→ **RECORD SET**
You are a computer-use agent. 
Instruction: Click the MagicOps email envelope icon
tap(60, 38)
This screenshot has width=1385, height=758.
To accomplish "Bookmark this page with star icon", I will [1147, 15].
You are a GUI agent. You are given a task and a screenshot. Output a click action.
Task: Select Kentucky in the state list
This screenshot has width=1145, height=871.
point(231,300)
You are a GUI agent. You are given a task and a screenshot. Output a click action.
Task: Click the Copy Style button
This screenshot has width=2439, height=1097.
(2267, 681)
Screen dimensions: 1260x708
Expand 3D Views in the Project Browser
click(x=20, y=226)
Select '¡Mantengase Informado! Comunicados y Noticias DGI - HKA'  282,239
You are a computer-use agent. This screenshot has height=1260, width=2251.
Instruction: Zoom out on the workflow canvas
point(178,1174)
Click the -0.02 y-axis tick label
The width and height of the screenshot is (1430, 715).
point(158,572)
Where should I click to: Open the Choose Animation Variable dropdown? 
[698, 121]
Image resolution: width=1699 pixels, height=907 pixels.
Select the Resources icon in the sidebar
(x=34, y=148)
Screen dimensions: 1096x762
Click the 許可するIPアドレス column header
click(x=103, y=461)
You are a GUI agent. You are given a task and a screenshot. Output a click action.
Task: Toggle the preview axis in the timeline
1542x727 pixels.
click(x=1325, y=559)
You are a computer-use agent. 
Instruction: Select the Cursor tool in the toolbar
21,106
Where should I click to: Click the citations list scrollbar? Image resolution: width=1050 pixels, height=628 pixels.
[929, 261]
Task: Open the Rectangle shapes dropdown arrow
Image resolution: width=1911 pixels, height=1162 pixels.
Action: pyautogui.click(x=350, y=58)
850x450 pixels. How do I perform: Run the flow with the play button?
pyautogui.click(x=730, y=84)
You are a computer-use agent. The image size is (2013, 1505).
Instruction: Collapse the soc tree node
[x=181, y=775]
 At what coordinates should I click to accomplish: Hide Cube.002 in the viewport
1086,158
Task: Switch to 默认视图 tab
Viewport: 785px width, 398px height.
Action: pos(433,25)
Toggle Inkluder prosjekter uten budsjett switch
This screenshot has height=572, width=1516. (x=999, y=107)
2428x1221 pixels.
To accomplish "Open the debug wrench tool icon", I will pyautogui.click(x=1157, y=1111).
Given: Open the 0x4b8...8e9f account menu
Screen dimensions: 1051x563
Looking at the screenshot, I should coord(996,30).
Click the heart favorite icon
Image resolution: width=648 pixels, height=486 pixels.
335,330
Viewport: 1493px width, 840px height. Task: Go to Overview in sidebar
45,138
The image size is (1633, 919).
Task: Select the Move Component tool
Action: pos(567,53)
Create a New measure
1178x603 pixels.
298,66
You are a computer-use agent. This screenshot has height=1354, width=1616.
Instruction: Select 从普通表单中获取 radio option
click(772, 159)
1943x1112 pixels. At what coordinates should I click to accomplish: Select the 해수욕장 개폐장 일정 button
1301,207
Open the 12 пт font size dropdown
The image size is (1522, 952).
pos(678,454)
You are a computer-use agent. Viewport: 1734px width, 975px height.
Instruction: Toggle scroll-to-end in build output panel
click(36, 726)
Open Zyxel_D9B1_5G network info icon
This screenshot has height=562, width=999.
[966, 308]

→ **EXERCISE DIRECTIONS**
What you return must match the entries exactly, word for word.

→ **TASK RESULT**
You are a computer-use agent. 
Instruction: Click the MagicOps email envelope icon
tap(60, 38)
This screenshot has width=1385, height=758.
To accomplish "Bookmark this page with star icon", I will [1147, 15].
You are a GUI agent. You are given a task and a screenshot. Output a click action.
Task: Select Kentucky in the state list
This screenshot has width=1145, height=871.
point(231,300)
You are a GUI agent. You are given a task and a screenshot. Output a click action.
Task: Click the Copy Style button
This screenshot has width=2439, height=1097.
(2267, 681)
Screen dimensions: 1260x708
Expand 3D Views in the Project Browser
click(x=20, y=226)
Select '¡Mantengase Informado! Comunicados y Noticias DGI - HKA'  282,239
You are a computer-use agent. This screenshot has height=1260, width=2251.
Instruction: Zoom out on the workflow canvas
point(178,1174)
Click the -0.02 y-axis tick label
The width and height of the screenshot is (1430, 715).
point(158,572)
Where should I click to: Open the Choose Animation Variable dropdown? 
[698, 121]
Image resolution: width=1699 pixels, height=907 pixels.
Select the Resources icon in the sidebar
(x=34, y=148)
Screen dimensions: 1096x762
Click the 許可するIPアドレス column header
click(x=103, y=461)
You are a GUI agent. You are given a task and a screenshot. Output a click action.
Task: Toggle the preview axis in the timeline
1542x727 pixels.
click(x=1325, y=559)
You are a computer-use agent. 
Instruction: Select the Cursor tool in the toolbar
21,106
Where should I click to: Click the citations list scrollbar? Image resolution: width=1050 pixels, height=628 pixels.
[929, 261]
Task: Open the Rectangle shapes dropdown arrow
Image resolution: width=1911 pixels, height=1162 pixels.
Action: pyautogui.click(x=350, y=58)
850x450 pixels. How do I perform: Run the flow with the play button?
pyautogui.click(x=730, y=84)
You are a computer-use agent. The image size is (2013, 1505).
Instruction: Collapse the soc tree node
[x=181, y=775]
 At what coordinates should I click to accomplish: Hide Cube.002 in the viewport
1086,158
Task: Switch to 默认视图 tab
Viewport: 785px width, 398px height.
Action: pos(433,25)
Toggle Inkluder prosjekter uten budsjett switch
This screenshot has height=572, width=1516. (x=999, y=107)
2428x1221 pixels.
To accomplish "Open the debug wrench tool icon", I will pyautogui.click(x=1157, y=1111).
Given: Open the 0x4b8...8e9f account menu
Screen dimensions: 1051x563
Looking at the screenshot, I should coord(996,30).
Click the heart favorite icon
Image resolution: width=648 pixels, height=486 pixels.
335,330
Viewport: 1493px width, 840px height. Task: Go to Overview in sidebar
45,138
The image size is (1633, 919).
Task: Select the Move Component tool
Action: pos(567,53)
Create a New measure
1178x603 pixels.
298,66
You are a computer-use agent. This screenshot has height=1354, width=1616.
Instruction: Select 从普通表单中获取 radio option
click(772, 159)
1943x1112 pixels. At what coordinates should I click to accomplish: Select the 해수욕장 개폐장 일정 button
1301,207
Open the 12 пт font size dropdown
The image size is (1522, 952).
pos(678,454)
You are a computer-use agent. Viewport: 1734px width, 975px height.
Instruction: Toggle scroll-to-end in build output panel
click(36, 726)
Open Zyxel_D9B1_5G network info icon
This screenshot has height=562, width=999.
[966, 308]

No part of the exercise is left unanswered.